Some of my other favorite profiles were of Minor Cooper Keith, Paxton Hibben, Wesley Everest and Thorstein Veblen — interesting and significant figures whose names have faded over time. Veblen was a wayward economist who originated the phrase “conspicuous consumption” and was featured in Clifford Simak’s They Walked Like Men (see my sheepish comment).
I was less of a fan of the “Newsreel” segments, which were periodic jumbles of headlines, employing a variety of font sizes, capitalization schema and formatting choices. They mark the passage of time between the main narratives, and reflect the incomplete understanding the characters have of the world around them.
OFFICIALS KNOW NOTHING OF VICE
Sanitary trustees turn water of Chicago River into drainage canal LAKE MICHIGAN SHAKES HANDS WITH THE FATHER OF THE WATERS German zuchterverein singing contest for canary-birds opens the fight for the bimetallism at the ratio of 16 to 1 has not lost says Bryan
BRITISH BEATEN AT MAFKING
For there’s many a man been murdered in Luzon
CLAIMS ISLANDS FOR ALL TIME
More irritating than informative were the many punctuation-free “Camera Eye” passages. They have an autobiographical focus, but without extensive use of footnotes or detailed insights into the author’s life, I’m at a loss as to how to interpret these sections:
they were little brass cannons and were bright in the sun on the platform of the Seventh Street Depot and Scott hoisted us all up and the train was moving and the engine bell was ringing and Scott put in your hand a little handful of tiny brass cannons just big enough to hold the smallest size firecracker at the battle of Manila Bay and said Here’s the artillery Jack
These attempts to bring in a restricted, single-viewer perspective to the greater narratives reminded me of the “stream of consciousness” trend gagged on by so many mid-century SF writers.
Fans of literary SF may know U.S.A. by the fact that John Brunner appropriated its style for his book Stand on Zanzibar, one of the most famous works of the 1960s. Stand on Zanzibar is on my to-read pile, and it will be interesting to see which elements it contains.

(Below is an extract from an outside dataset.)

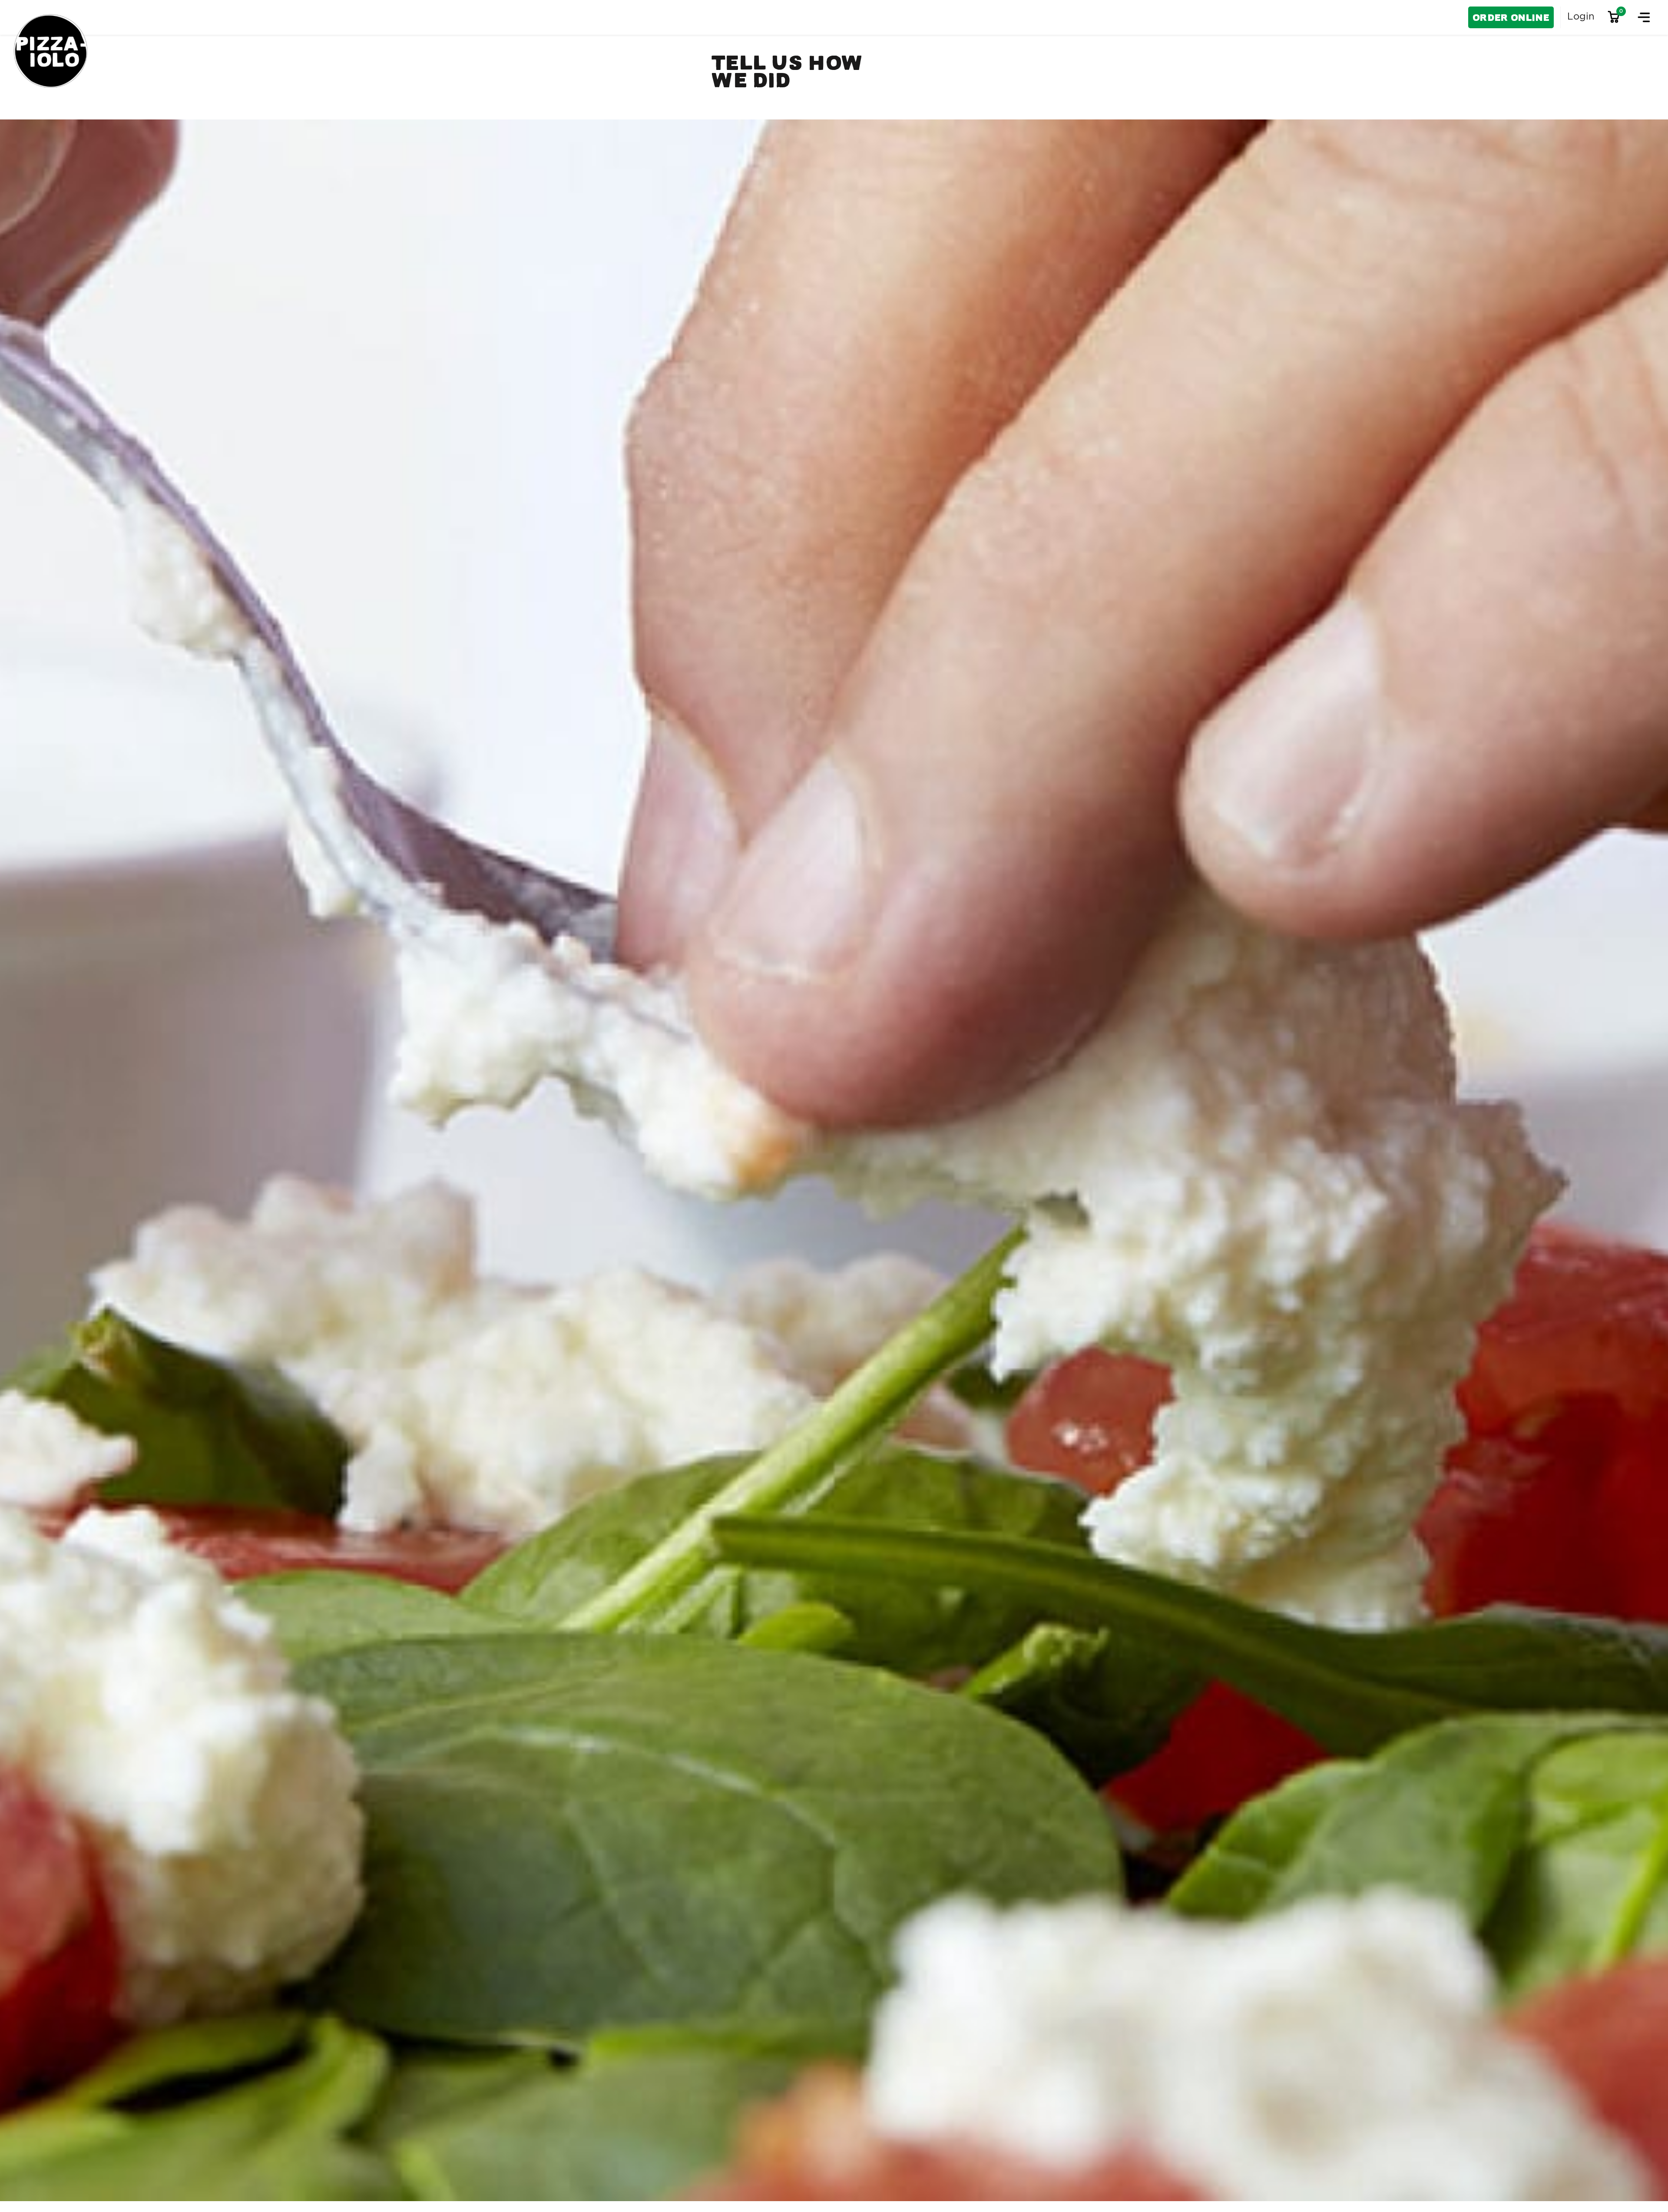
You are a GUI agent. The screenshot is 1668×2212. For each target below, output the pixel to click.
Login (1581, 17)
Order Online (1511, 17)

U.S.A. keeps its status as a classic on American literature, as a monumental description of its times and places. It’s less of a permanent fixture as an advocate of Dos Passos’ socialist political philosophy, although the side of the IWW he does tell is vivid. It’s also less of a war epic than a tale of the decades surrounding it, skeptically examining the American commitment to its allies, and to a fair democracy. Dos Passos accomplishes a great deal in the narrative chapters and condensed biographies; the rest of his rule-breaking content does not have the same impact. 7/10.